Politically, I was guided by my father. He had lied about his age and was sent to Kenya to help suppress the Mau Mau uprising. He was quite haunted by it. I went to Catholic schools, then one day he said, “We’re not going to be Catholics any more, we’re going to be communists.” So from an early age I was aware of thinking about other people. I remember walking down Somerleyton Road in Brixton with my dad and seeing “blacks out” sprayed on the walls. I asked him, “What do you think of black people, dad?” He said, “Well, I think they should have the chance to rule the world too,” and we carried on walking home for beans on toast. Very matter of fact.
I was getting in too much trouble – hooliganism, street mischief, naughty things – and my mum and stepfather couldn’t cope. So I went to live with my dad. I idolised him. Even though he brought me and my brother up like it was the army and was a bit harsh with the cane. He’d say, do you wanna go to school today? No? OK, do the shopping, do the laundry, then come back and do a copy of that Dürer painting! Absolutely lovely.

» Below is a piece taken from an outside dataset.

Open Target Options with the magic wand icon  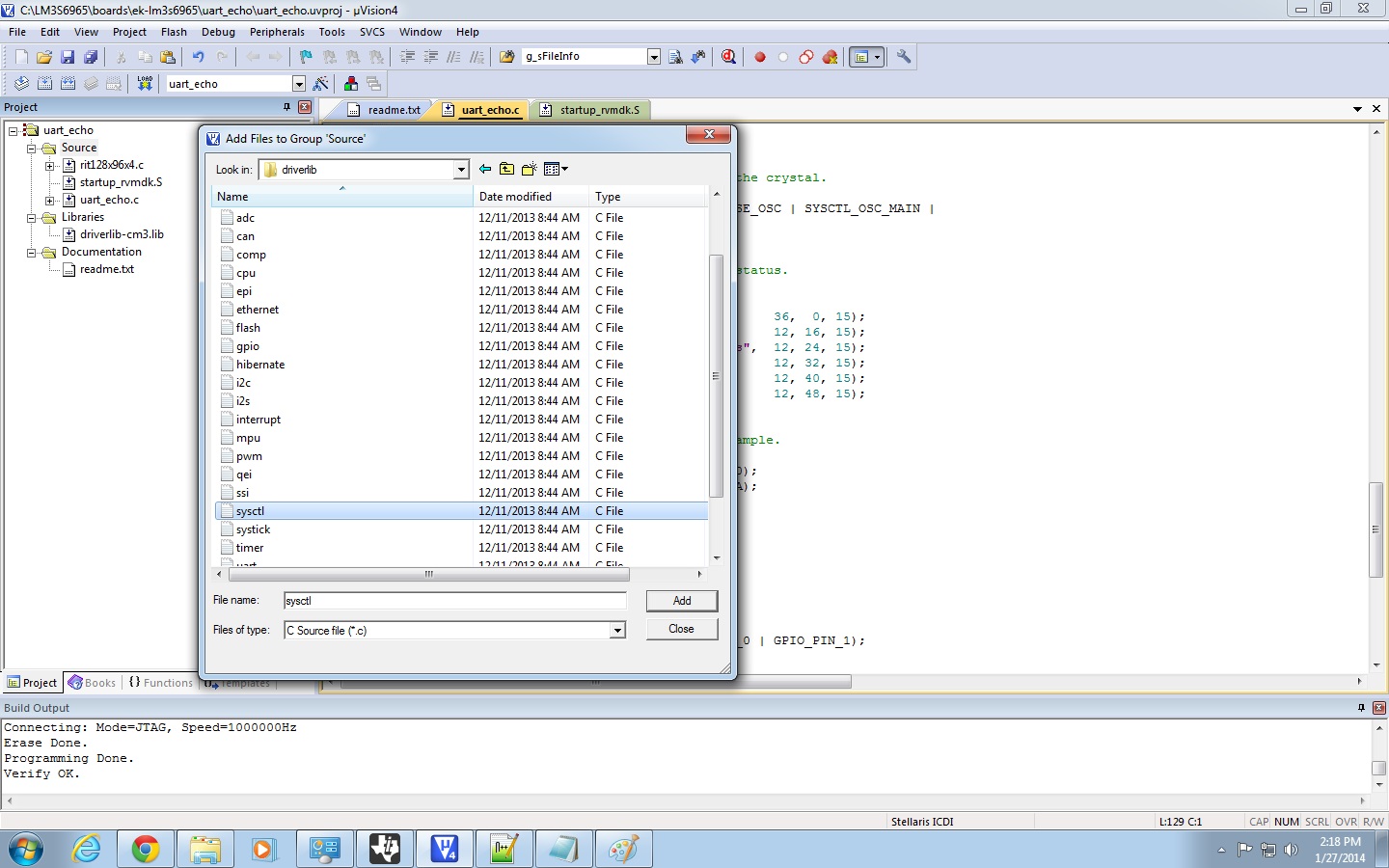click(321, 84)
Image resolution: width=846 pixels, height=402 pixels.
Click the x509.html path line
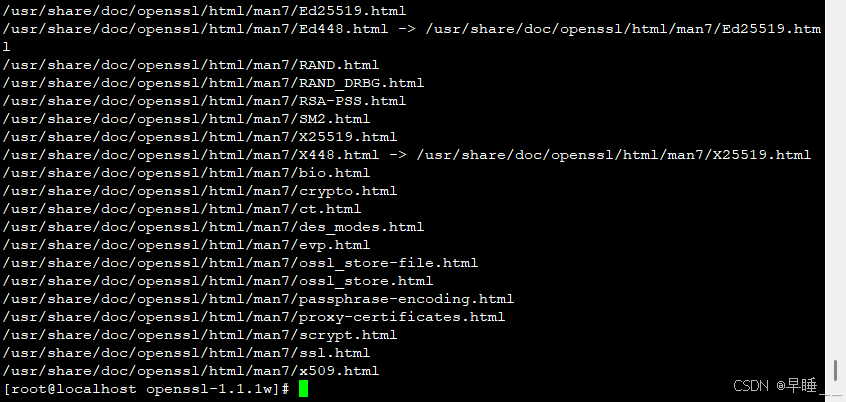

By 16, we were in West London and I would go to friends’ parties and a few kids would say, “Why is he here?” Because I was white. They’d go, “No, he’s OK.” But this was a time of Burning Spear and black consciousness. People were struggling with the street climate of police intimidation. So it introduced me to another side of the world.
They were running out of teachers in our area so we had art lessons at Ladbroke Girls School. It was intimidating at first, then after a while it was amazing. The art teacher took a shine to my work. I left school and worked in the carpet department at the John Lewis warehouse. But I ran into her and she said an art school would give me a scholarship. So I got a council grant and was suddenly at art school. It felt like the world was opening up.
I went to art school to be a painter. Mick Jones went to art school to put a band together. My friend was invited to try out as the drummer for Mick’s band London SS, and I went to support him. They dragged me onto a mic and it was a disaster, but the story is that Bernie Rhodes suggested Mick get rid of his band and start one with me. It was the same way Bernie was responsible for getting John Lydon as singer in the Sex Pistols – mixing musicians with non-musicians. The magic was that Mick had the patience to teach me how to play bass.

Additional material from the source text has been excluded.